TRECHO FORNECIDO
§

Com o tempo, certamente cairá no esquecimento o infeliz enredo bolivariano que se encenou recentemente. E bom seria que, no pressuposto de que temos diplomatas altamente qualificados, muitos com experiência, creditados nas capitais próximas, a eles o presidente e o chanceler confiem a retomada da missão continental, por todos os títulos sempre oportuna.
O que fracassou, sem festa e banquete esvaziado, foi apenas o modelo inconvenientemente adotado. Em inciativa futura nem caberia excluir a Venezuela, que ainda guarda valores capazes resistir a um governo indiferente a princípios elementares da democracia. Os povos livres do continente, a começar pelo Brasil, podem e devem contribuir para que os direitos humanos amadureçam em Caracas; no bom sentido do verbo, que certamente não se conjuga no tempo do ditador da ocasião.
Sindicatos fora de hora
O tempo, como se tem dito, anda apenas morno nas relações do governo com setores empresariais que ainda resistem, desconfiados, frente à política econômica que se está propondo; e, por isso, de todo inoportuno levantar, agora, a proposta revisora da política sindical, assunto que, vindo à tona, pode ser mais um balde de água fervente. Contudo, é o que está sendo prometido para julho.

§

DADOS FORNECIDOS
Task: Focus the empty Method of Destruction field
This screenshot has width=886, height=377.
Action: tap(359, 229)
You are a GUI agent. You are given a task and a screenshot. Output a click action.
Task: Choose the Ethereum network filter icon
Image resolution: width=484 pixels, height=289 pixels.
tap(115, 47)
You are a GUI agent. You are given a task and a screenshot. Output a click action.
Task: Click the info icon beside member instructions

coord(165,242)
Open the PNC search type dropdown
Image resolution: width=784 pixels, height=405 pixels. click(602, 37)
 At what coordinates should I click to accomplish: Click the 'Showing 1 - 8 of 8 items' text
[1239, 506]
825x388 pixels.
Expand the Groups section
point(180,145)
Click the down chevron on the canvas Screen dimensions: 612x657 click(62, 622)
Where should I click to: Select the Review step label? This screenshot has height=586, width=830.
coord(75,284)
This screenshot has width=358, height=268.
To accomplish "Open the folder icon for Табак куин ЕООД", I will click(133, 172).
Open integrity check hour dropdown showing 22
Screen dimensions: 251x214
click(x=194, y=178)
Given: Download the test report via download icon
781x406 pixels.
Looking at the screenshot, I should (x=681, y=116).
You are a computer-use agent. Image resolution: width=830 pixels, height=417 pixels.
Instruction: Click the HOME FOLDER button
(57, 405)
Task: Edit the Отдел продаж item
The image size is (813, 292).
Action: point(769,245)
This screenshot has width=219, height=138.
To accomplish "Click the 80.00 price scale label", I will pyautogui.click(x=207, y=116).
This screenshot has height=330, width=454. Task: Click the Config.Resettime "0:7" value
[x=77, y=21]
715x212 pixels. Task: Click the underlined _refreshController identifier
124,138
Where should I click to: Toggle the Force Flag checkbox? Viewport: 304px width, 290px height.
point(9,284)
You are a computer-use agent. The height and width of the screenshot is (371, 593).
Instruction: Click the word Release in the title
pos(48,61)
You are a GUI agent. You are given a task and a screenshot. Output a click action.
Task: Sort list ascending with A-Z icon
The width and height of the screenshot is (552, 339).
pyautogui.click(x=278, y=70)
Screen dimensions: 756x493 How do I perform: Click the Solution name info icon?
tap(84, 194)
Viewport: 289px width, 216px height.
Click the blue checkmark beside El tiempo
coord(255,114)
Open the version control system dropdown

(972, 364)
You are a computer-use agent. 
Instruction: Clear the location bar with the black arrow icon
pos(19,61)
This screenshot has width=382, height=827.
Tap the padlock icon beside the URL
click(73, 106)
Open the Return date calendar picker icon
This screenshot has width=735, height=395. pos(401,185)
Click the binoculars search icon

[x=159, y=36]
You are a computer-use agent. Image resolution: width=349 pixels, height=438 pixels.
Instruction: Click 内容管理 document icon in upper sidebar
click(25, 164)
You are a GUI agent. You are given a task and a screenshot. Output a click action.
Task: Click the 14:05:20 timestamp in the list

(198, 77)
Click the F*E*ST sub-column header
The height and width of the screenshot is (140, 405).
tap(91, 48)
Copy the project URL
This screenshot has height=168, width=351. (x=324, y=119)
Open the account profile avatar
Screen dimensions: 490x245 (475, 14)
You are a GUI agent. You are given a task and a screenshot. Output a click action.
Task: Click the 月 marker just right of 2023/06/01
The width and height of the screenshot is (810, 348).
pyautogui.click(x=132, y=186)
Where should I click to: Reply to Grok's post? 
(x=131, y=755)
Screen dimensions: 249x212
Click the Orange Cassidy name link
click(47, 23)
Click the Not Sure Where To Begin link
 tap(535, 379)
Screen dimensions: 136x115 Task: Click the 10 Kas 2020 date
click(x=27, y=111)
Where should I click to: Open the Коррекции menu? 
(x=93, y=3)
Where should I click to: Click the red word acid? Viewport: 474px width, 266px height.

§

TAREFA 1
Liste todos os nomes de países e de cidades mencionados no trecho fornecido.
TAREFA 2
Repita fielmente a parte do trecho fornecido que começa em "O que fracassou, sem" e termina em "prometido para julho.".
Responda com base somente no trecho.

RESPOSTA 1
Venezuela, Brasil, Caracas

RESPOSTA 2
O que fracassou, sem festa e banquete esvaziado, foi apenas o modelo inconvenientemente adotado. Em inciativa futura nem caberia excluir a Venezuela, que ainda guarda valores capazes resistir a um governo indiferente a princípios elementares da democracia. Os povos livres do continente, a começar pelo Brasil, podem e devem contribuir para que os direitos humanos amadureçam em Caracas; no bom sentido do verbo, que certamente não se conjuga no tempo do ditador da ocasião.
Sindicatos fora de hora
O tempo, como se tem dito, anda apenas morno nas relações do governo com setores empresariais que ainda resistem, desconfiados, frente à política econômica que se está propondo; e, por isso, de todo inoportuno levantar, agora, a proposta revisora da política sindical, assunto que, vindo à tona, pode ser mais um balde de água fervente. Contudo, é o que está sendo prometido para julho.